By Cyrus Reed
It may not seem like much is going on at the Texas Legislature right now, with the 84th session still months away and an election between now and then, but budget decisions are being made now that will affect key state agencies, including the Texas Commission on Environmental Quality. Agencies such as the TCEQ are in the middle of submitting “legislative appropriations requests,” or LARs, which will form the basis of the state budget for fiscal years 2016 and 2017. Lone Star Chapter Conservation Director Cyrus Reed recently submitted comments to the TCEQ that would improve air quality and develop clean energy infrastructure in Texas, if adopted.
August 15, 2014
Brief Comments on TCEQ Proposed LAR
Time to Step up to the Plate and Ask for the Money
There is only one large question on TCEQ’s proposed budget: How much money being generated by the Texas Emissions Reduction Plan (TERP) and Low-Income Vehicle Repair Assistance, Retrofit, and Accelerated Vehicle Retirement Program (LIRAP) will TCEQ procure to clean up the air over our major urban centers and promote new technologies like energy storage and natural gas vehicle infrastructure.
TCEQ has chosen in its draft Legislative Appropriations Request (LAR) to not even ask for additional funds for TERP or LIRAP as an exceptional item and only to ask for the base budget amount. I would like to point out that the only reason that TCEQ received $77 million as opposed to $65 million last year because I, and others, worked with Senator Deuell and the Legislature to increase the funding.

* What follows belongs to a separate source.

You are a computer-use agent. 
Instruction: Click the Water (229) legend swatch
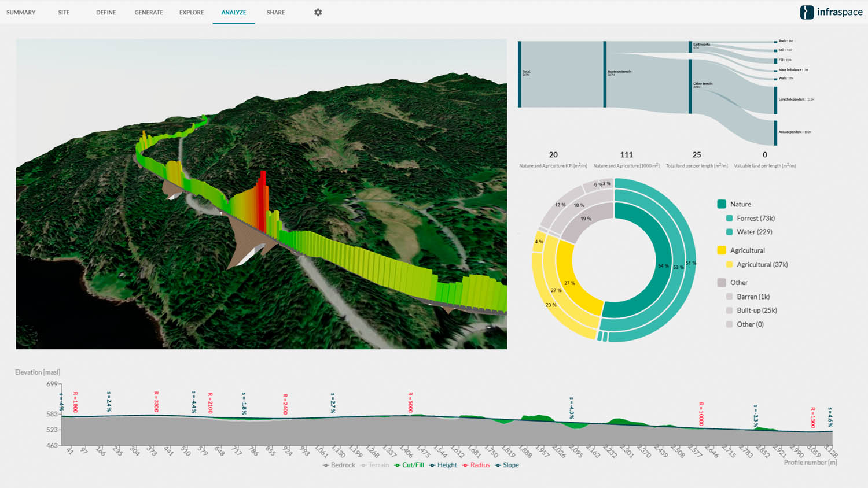(729, 232)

The Legislature will be taking a close look at the $800 million in the TERP account and the tens of millions in the Clean Air Account where LIRAP dollars flow, and yet TCEQ is refusing to even suggest additional money they might be able to use to help Texans breathe easier and meet tough EPA ozone regulations. Our skies are cleaner than they were but EPA is scheduled to lower the ozone standard, and it is quite possible that between two and seven additional metropolitan areas in Texas could be required to develop state implementation plans (SIPs) to meet these new standards. Quite simply, TCEQ has an obligation to ask for additional money from TERP and LIRAP.
In addition to TERP and LIRAP, we request that TCEQ acknowledge other impending EPA rules that TCEQ will be tasked with implementing. The broadest and most important is EPA’s proposed Clean Power Plan rule. While only a proposal, and subject to legal challenges, we believe that ultimately some version of this rule will go forward, and TCEQ will need additional staff to help develop a state plan, and coordinate with other agencies, like the State Energy Conservation Office (SECO), Public Utility Commission (PUC), and Railroad Commission, which will be partially in charge of making sure carbon reduction goals and rates are met. We believe that this additional staff, verification and measurement and other aspects could be written as a contingency item, and should also include funding from TERP for the Energy Systems Lab at Texas A&M University and SECO to help verify reductions from energy efficiency and renewable programs.
Specific Requests:
- Exceptional Item for LIRAP. TCEQ should ask for the full $40 million per year for each year of the budget, if not more. With one county already having left the program, unless TCEQ and the legislature restore funding, this important program to get “smoking” vehicles off the road will die a slow death, and the promise will die with it.
- Exceptional item for TERP. We believe that TCEQ should ask for a large amount of the TERP balance in 2016 and 2017. We would suggest $200 million per year, which would “buy down” 50% of the fund balance. Because the TERP program ends in 2019, coming up with a four-year plan to fund the program is important.
- Exceptional item for new EPA regulations. We believe that with both ozone standards and carbon regulations being implemented in 2016 potentially, TCEQ should ask for additional funding for staff, modeling and verification of programs that help meet the new goals. We suggest between $1-$2 million for TCEQ, and $2 million – funded out of TERP – for the Energy Systems Lab to verify carbon and other pollutant reduction savings from energy efficiency and renewable programs. While ESL has the ability to generate these numbers, they have not been “truth-tested” and additional money for studies and measurement and verification steps are needed.
Sierra Club believes that TCEQ must ask for money for TERP and LIRAP and to implement new EPA regulations.